Christine Wang
"The Issues are Too Important to be Judgmental"
in LACMA's permanent collection
MAY 23, 2018 – Night Gallery is honored to announce the generous donation of Christine Wang’s “The Issues are Too Important to be Judgmental,” 2016, to LACMA’s permanent collection. Wang’s painting, made from oil paint and gold leaf on wood, originally appeared in her solo exhibition Devotional Art for Your Home, which was on view at the gallery in October and November 2016. The timing of the exhibition makes historic relics of the already-referential works, which were on view in the days immediately preceding and following the election of Donald Trump.
Wang’s work uses satire to confront profound societal ills as they relate to (and are ignored by) the arts as an industry and a discursive space. Drawing from her experience as a member of Critical Resistance, an organization working to abolish the prison industrial complex, her works explore the possibility of resistance against entrenched institutional failures. The works appearing in Devotional Art for Your Home re-envision specific 15th-century European religious paintings, compounding their spiritual symbolism with imagery out of contemporary American politics. Through art historical reference, Wang invokes centuries of turmoil and the escape that spirituality has long represented, while speaking to her subjective position as an individual meeting a world of inexorable conflict.
In “The Issues are Too Important…,” Wang recreates Stefan Lochner’s “The Last Judgment,” c. 1495, replacing its figures with contemporary political actors.
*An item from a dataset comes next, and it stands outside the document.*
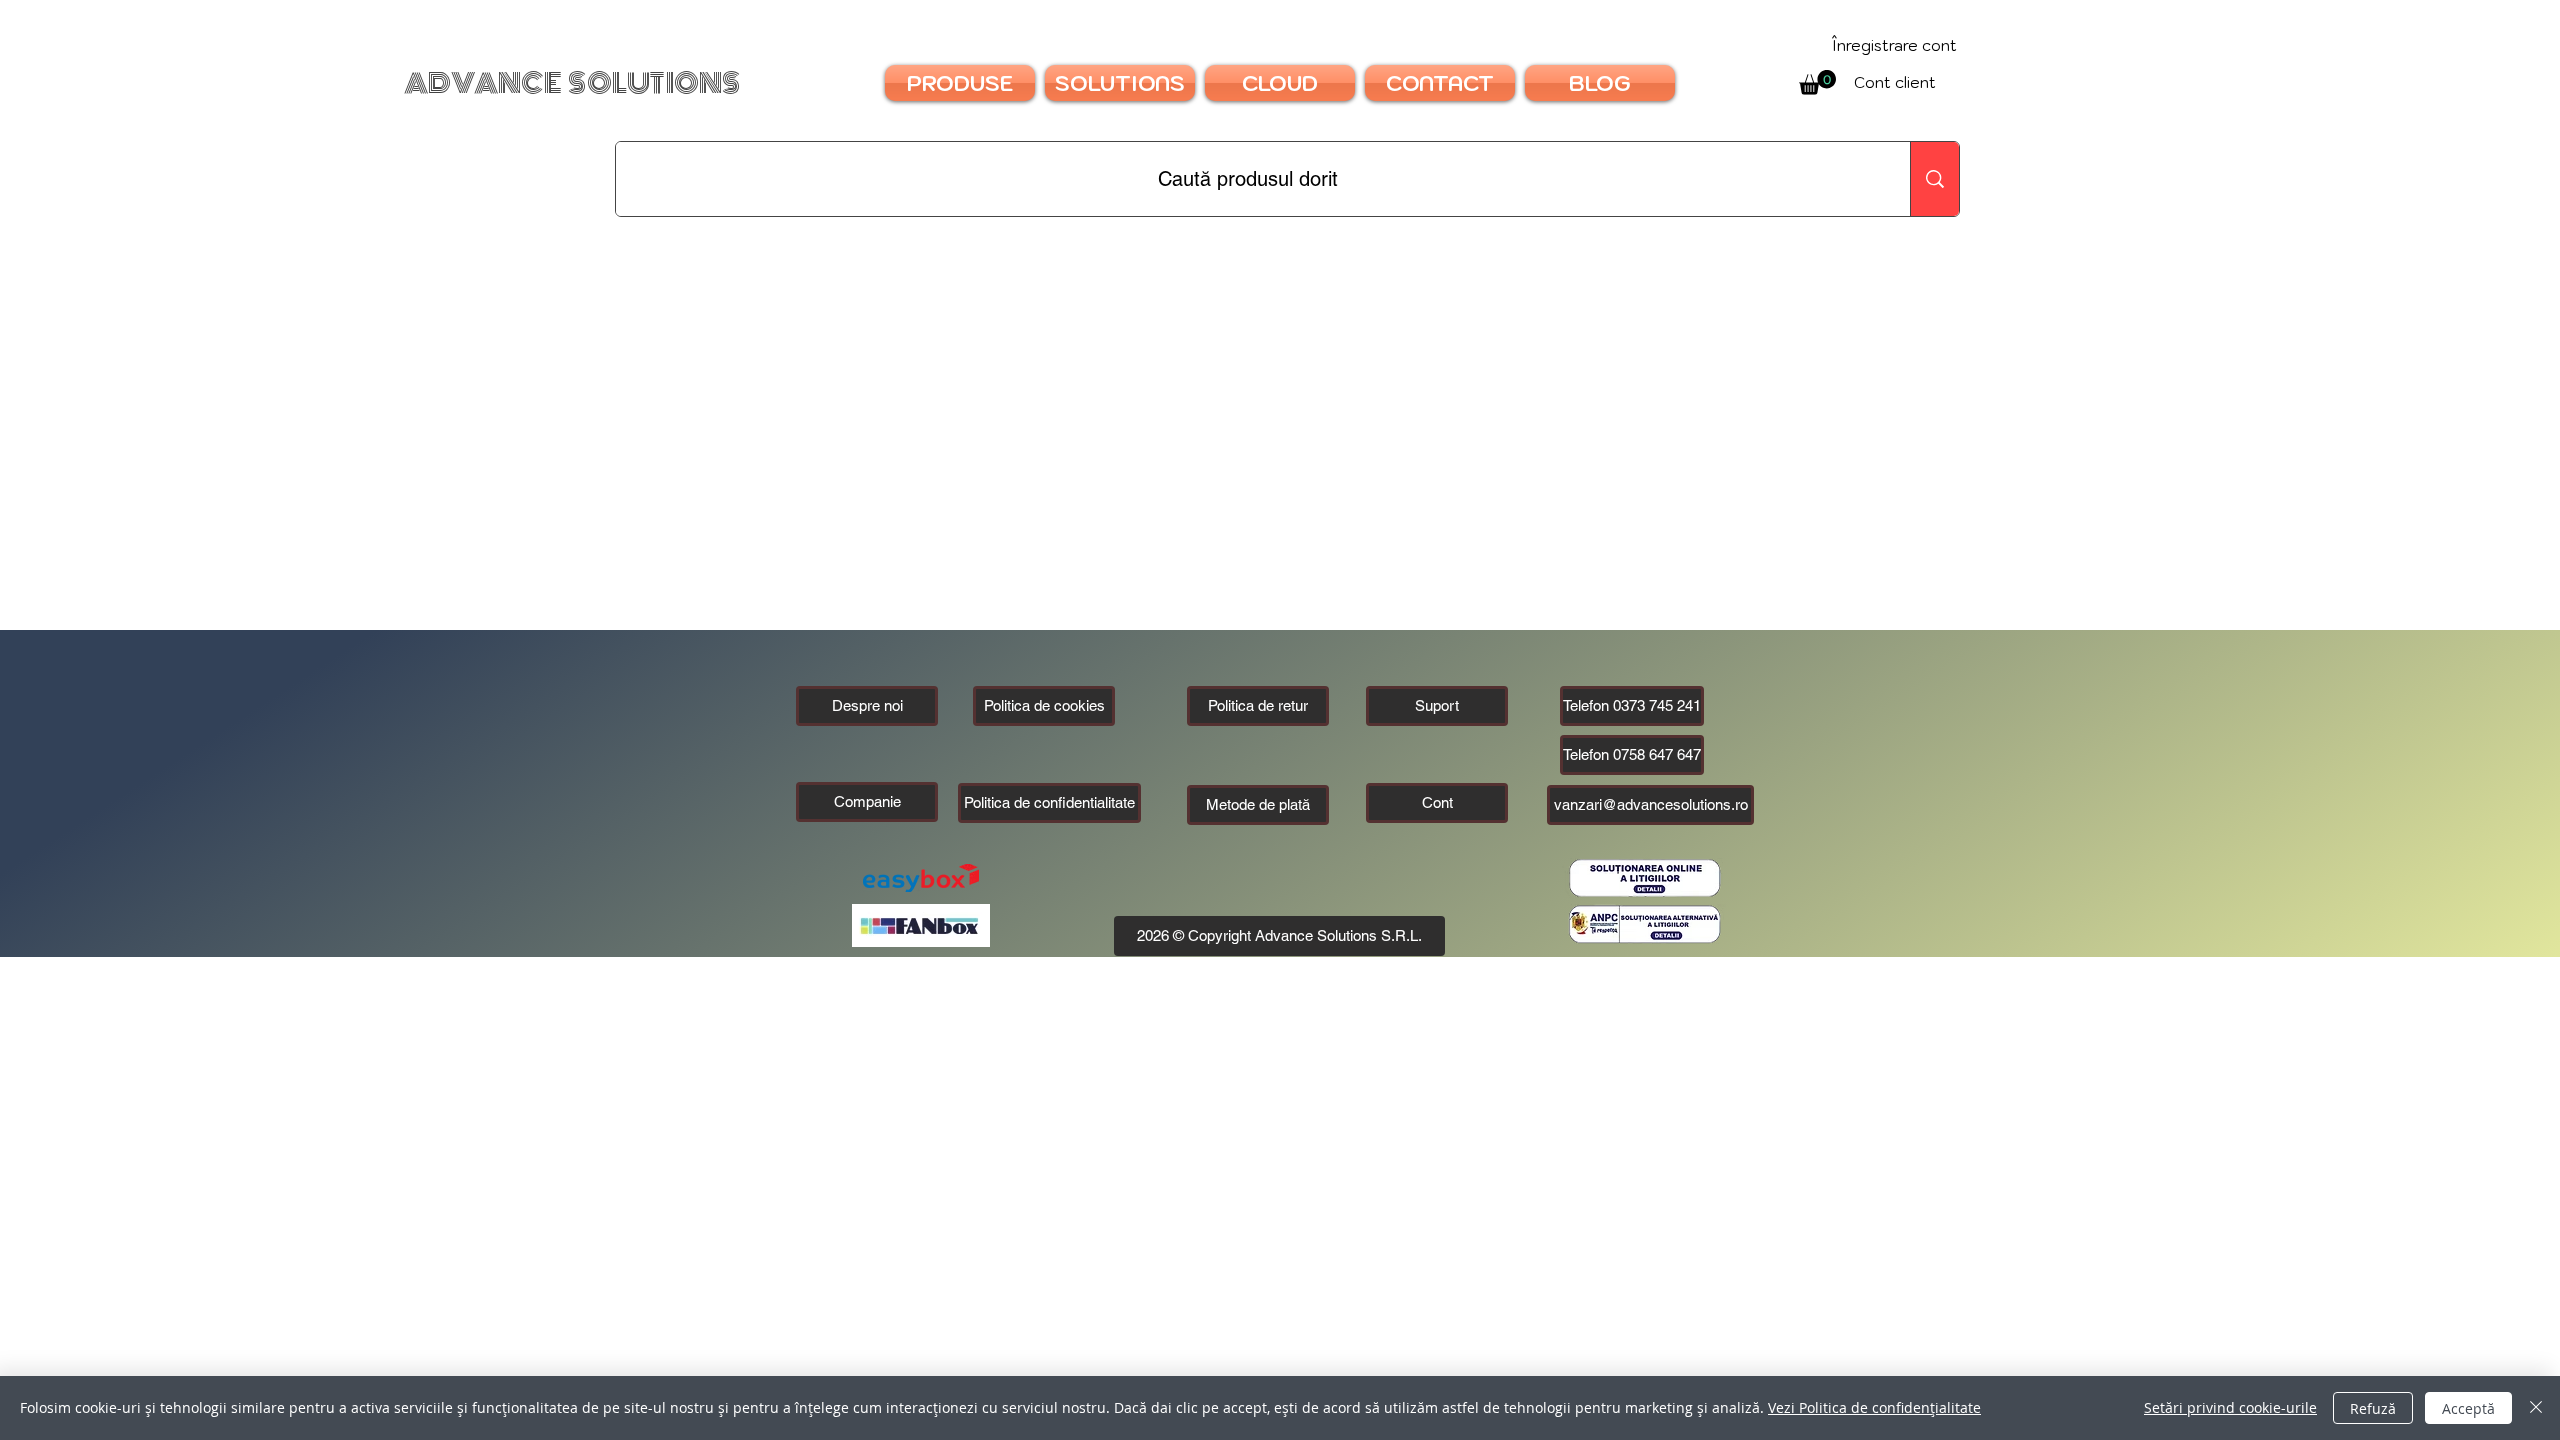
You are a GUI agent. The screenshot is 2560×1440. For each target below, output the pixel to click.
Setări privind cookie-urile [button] (2230, 1407)
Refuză (2373, 1408)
Bernie Sanders, Leslie Marmon Silko, and The New Jim Crow author Michelle Alexander are among those lined up at the gates of Heaven, while Hillary Clinton, Donald Trump, and former LAPD Sheriff Lee Baca surround the fiery entrance to Hell. Jesus, Mary, and St. John watch from above, though their faces have been replaced with the artist’s likeness. Wang here playfully interrogates the role of the politicized individual, perhaps a voter, as a kind of arbiter of morality who classifies global politics using the Christian categories of good and evil. The overall effect of the work is one of ambivalent optimism, acknowledging the difficulty of present-day political engagement while honoring the idealism that has facilitated change through history.